## [Задание]
Перепишите без изменений строки материала, начиная со строки с «Given: Click the browser Back arrow button» (её тоже) и до самого конца материала. Изображения в ответ не включайте.

----------------

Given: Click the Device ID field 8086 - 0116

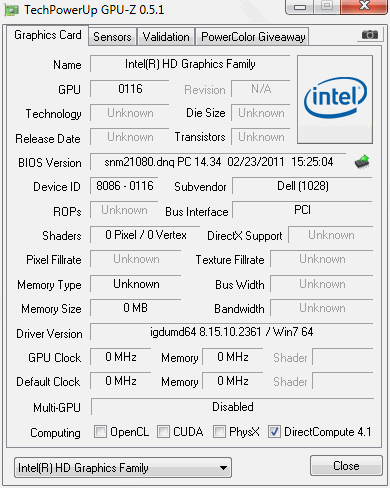Looking at the screenshot, I should tap(124, 186).
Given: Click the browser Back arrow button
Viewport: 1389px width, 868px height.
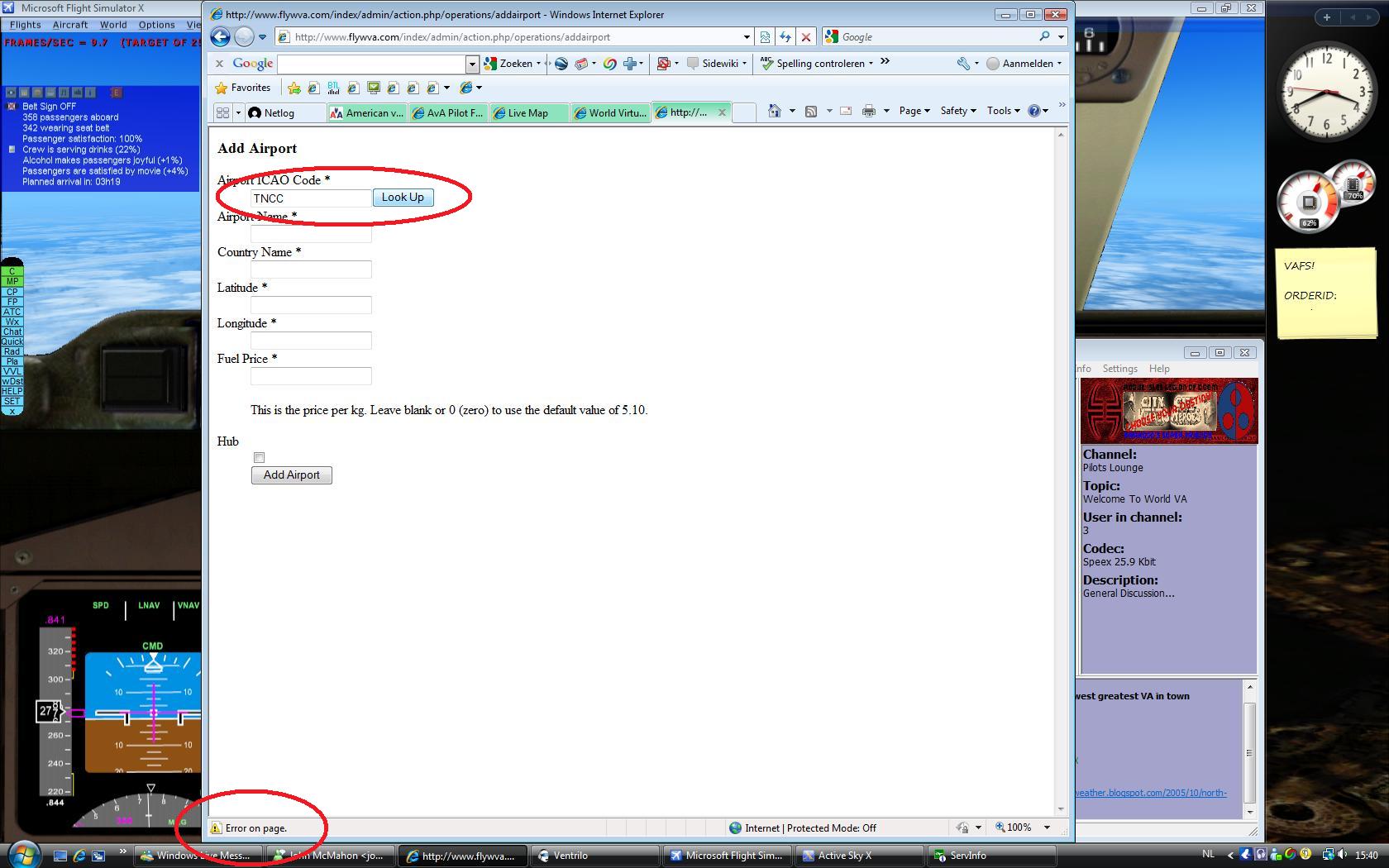Looking at the screenshot, I should (220, 36).
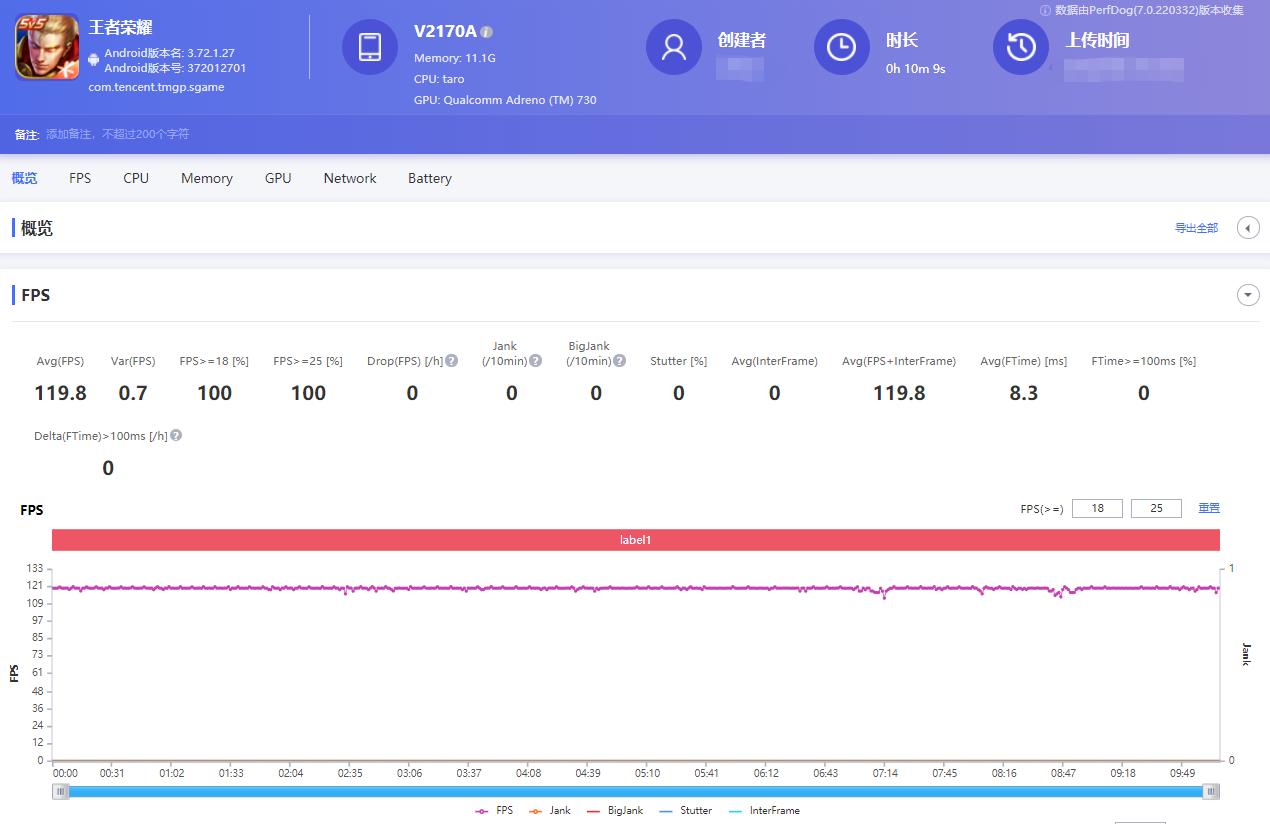The width and height of the screenshot is (1270, 824).
Task: Collapse the FPS panel using its chevron
Action: coord(1248,294)
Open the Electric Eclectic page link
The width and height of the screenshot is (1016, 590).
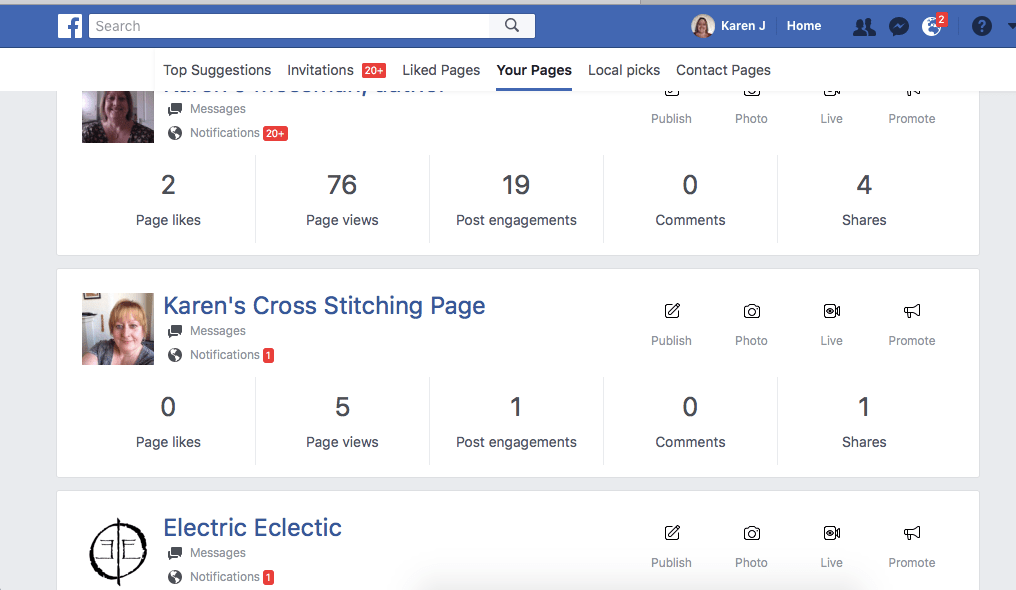252,528
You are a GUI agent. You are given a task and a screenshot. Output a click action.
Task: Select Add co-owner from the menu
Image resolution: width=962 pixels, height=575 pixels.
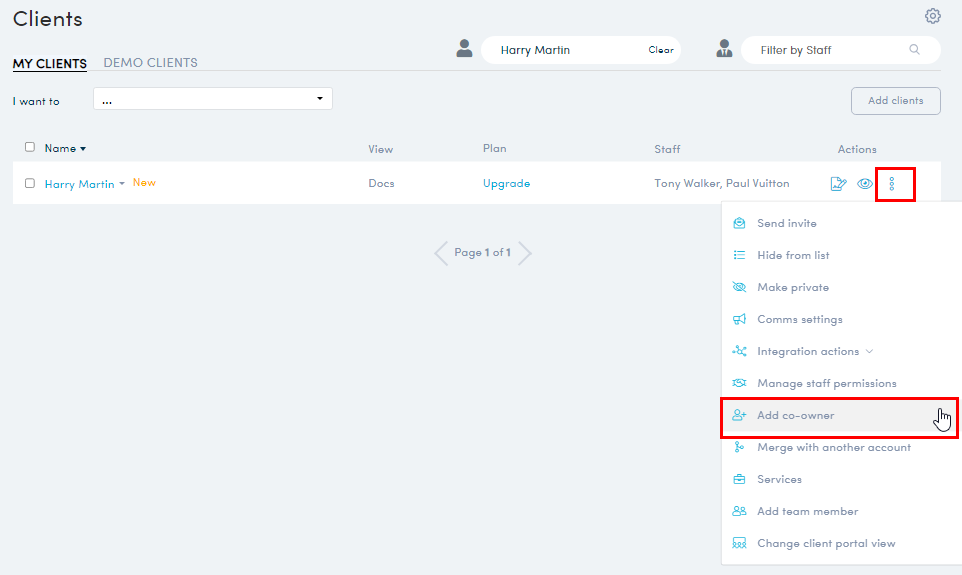point(795,415)
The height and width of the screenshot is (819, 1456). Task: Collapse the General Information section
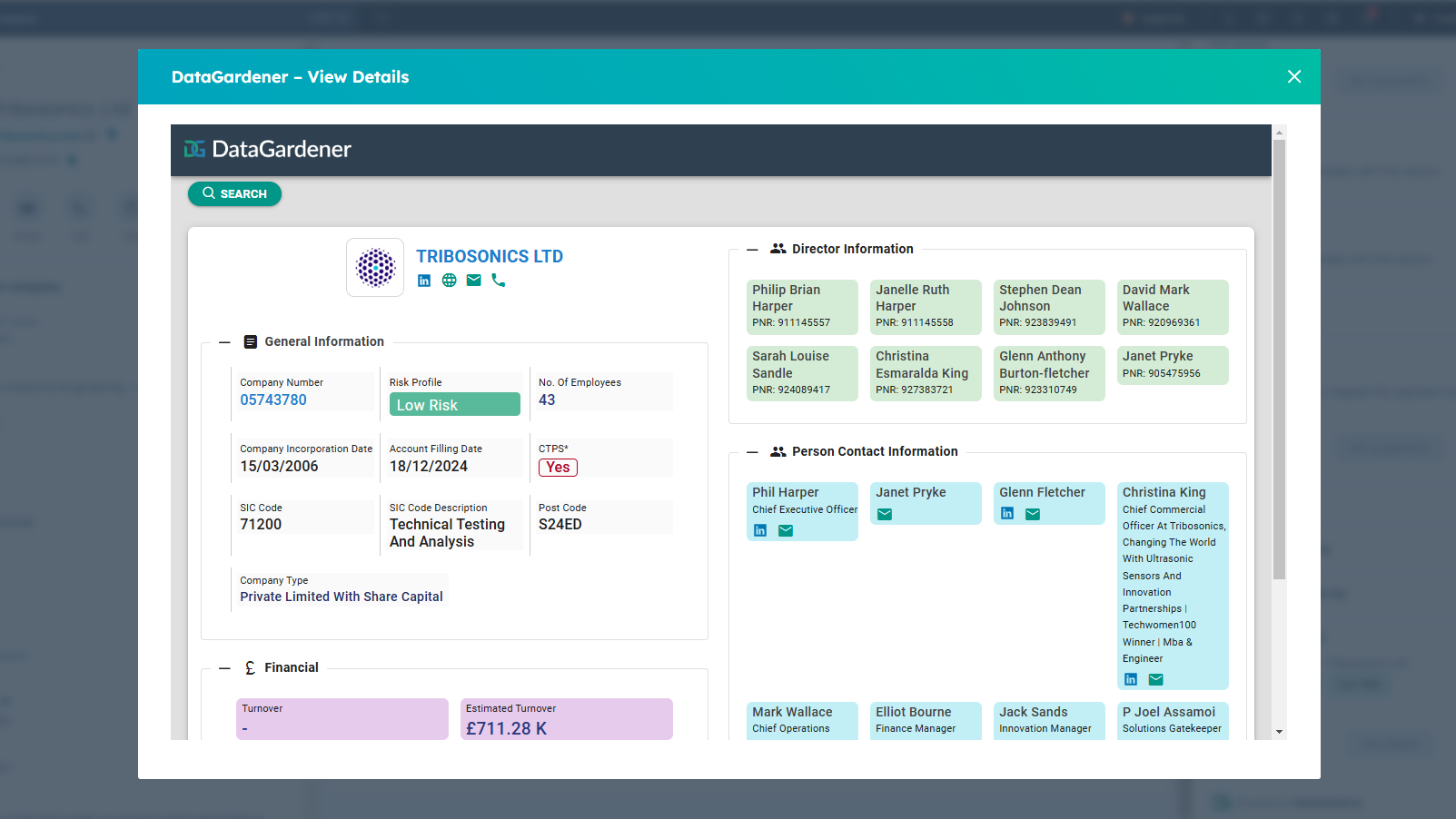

----------------

## [Ответ ниже]
Given: Click the browser Back arrow button
Viewport: 1389px width, 868px height.
Looking at the screenshot, I should (220, 36).
The width and height of the screenshot is (1270, 824).
Task: Collapse the FPS panel using its chevron
Action: coord(1248,294)
Open the Electric Eclectic page link
The width and height of the screenshot is (1016, 590).
252,528
You are a GUI agent. You are given a task and a screenshot. Output a click action.
Task: Select Add co-owner from the menu
Image resolution: width=962 pixels, height=575 pixels.
point(795,415)
The height and width of the screenshot is (819, 1456). Task: Collapse the General Information section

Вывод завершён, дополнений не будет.